Tijdens het genieten van een echte Devon Cream thea maakte ik toevallig kennis met een militair historicus . Hij was gespecialiseerd in W.O. II en was docent geweest aan de Royal Military Academy Sandhurst. Na zijn pensioen werd hij conservator van het museum Brixham Battery Heritage Centre. Een door vrijwilligers gerund museum met een hoog Dads Army gehalte. Voor liefhebbers de moeite waard om eens te bezoeken als je in de buurt bent.
Op dit terrasje moest ik aan het terras van de Fazanterie denken in het Ulvenhoutse bos. Er ligt namelijk een link met het Oranjehuis. Dit terras ligt aan de Annadreef. Hoogst waarschijnlijk vernoemd naar Anna van Buren. De eerste echtgenote van Willem van Oranje. Anna was zijn grote liefde. Zij werd slechts 25 jaar.
Er is nog steeds discussie waarom deze dreef later in de 19e eeuw Sint Annadreef wordt genoemd. In het verlengde hiervan ligt een van de langste dreven in de bossen rond Breda. Nu komt stadhouder Willem III weer in beeld. Zijn moeder Mary Stuart was Princess Royal. In het Nederlands Prinses Royaal. Vandaar de naam Royaal dreef. Willem III werd later zelf ook koninklijk als koning van Engeland, Ierland en Schotland. King Billy zoals hij genoemd werd.

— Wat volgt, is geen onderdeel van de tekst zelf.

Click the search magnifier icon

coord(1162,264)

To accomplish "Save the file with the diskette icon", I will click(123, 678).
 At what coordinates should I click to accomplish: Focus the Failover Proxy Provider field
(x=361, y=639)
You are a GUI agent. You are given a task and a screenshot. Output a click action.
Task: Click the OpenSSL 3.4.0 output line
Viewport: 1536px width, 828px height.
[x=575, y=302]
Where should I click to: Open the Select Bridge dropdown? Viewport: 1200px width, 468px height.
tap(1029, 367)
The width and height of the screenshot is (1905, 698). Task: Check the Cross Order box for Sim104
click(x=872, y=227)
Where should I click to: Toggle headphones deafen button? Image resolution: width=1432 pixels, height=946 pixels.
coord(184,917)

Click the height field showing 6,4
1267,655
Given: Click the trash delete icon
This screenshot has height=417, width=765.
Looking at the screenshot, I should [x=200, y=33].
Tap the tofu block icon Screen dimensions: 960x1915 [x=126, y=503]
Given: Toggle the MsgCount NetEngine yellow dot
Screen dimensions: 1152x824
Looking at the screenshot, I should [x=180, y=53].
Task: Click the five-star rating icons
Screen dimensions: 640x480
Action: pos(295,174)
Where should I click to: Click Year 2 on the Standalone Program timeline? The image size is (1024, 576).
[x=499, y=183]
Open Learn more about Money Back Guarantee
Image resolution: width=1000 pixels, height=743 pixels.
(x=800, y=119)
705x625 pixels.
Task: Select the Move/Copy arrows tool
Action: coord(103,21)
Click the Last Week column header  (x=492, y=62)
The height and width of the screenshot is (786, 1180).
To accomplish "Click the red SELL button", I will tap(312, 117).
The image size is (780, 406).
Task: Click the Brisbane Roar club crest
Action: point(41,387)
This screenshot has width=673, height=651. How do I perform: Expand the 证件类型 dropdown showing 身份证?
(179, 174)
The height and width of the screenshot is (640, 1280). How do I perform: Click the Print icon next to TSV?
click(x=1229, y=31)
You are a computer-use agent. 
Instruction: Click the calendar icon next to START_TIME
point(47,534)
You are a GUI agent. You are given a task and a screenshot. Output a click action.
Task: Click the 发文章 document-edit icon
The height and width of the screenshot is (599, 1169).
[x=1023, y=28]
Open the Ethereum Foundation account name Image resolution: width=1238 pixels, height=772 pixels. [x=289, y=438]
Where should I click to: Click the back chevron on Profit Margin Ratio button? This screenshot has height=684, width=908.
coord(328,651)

Bijgaande foto laat de voormalige uitspanning café De Faisant zien. Dit lag tegenover de huidige Fazanterie. Buiten deze foto is er weinig informatie te vinden over dit cafeetje. Maar misschien zijn er onder onze lezers mensen die wel meer kunnen vertellen over de geschiedenis van dit Ulvenhouts café. Wij zijn benieuwd.
Molengracht
Officieel werd Breda op 29 oktober 1944 bevrijd van de Duitse bezetters. Dit werd natuurlijk uitbundig gevierd. Helaas werd rondom ons heen nog volop strijd geleverd, zolang de capitulatie nog geen feit was. In het half jaar dat dit nog duurde lagen wij in de aanvliegroute van Londen en de haven van Antwerpen. Gebieden die een belangrijk strategisch doelwit waren voor de Duitsers. Overdag werd er genoten van de vrijheid maar s nachts lag menigeen angstig te luisteren naar het zoemend en sputterende geluid van de onbemande V1 straalvliegtuigen met bomkop en later de V2 raketten. Van de Amerikanen kregen zij de bijnaam Buzzbombs. Men wist dat als het geluid ophield er weer een naar beneden zou komen met zijn dodelijke lading. Daarom werd toen vaak een schietgebedje gebeden dat luidde Onze Lieve Vrouwke gift m nog een douwke. In de donkere nacht van 22 januari 1945 was er dubbel onheil. Enige tijd daarvoor was al een huis in Heusdenhout getroffen en vernield maar er waren geen slachtoffers. Het gezin met 5 kinderen vond tijdelijk onderdak bij buren aan de Molengrachtstraat in de boerderij op bijgaande foto. Het gastgezin had zelf ook 5 kinderen. In die nacht sloeg het noodlot toe. Een V1 trof het huis en de 10 kinderen en een tante kwamen om het leven. Een afschuwelijk drama.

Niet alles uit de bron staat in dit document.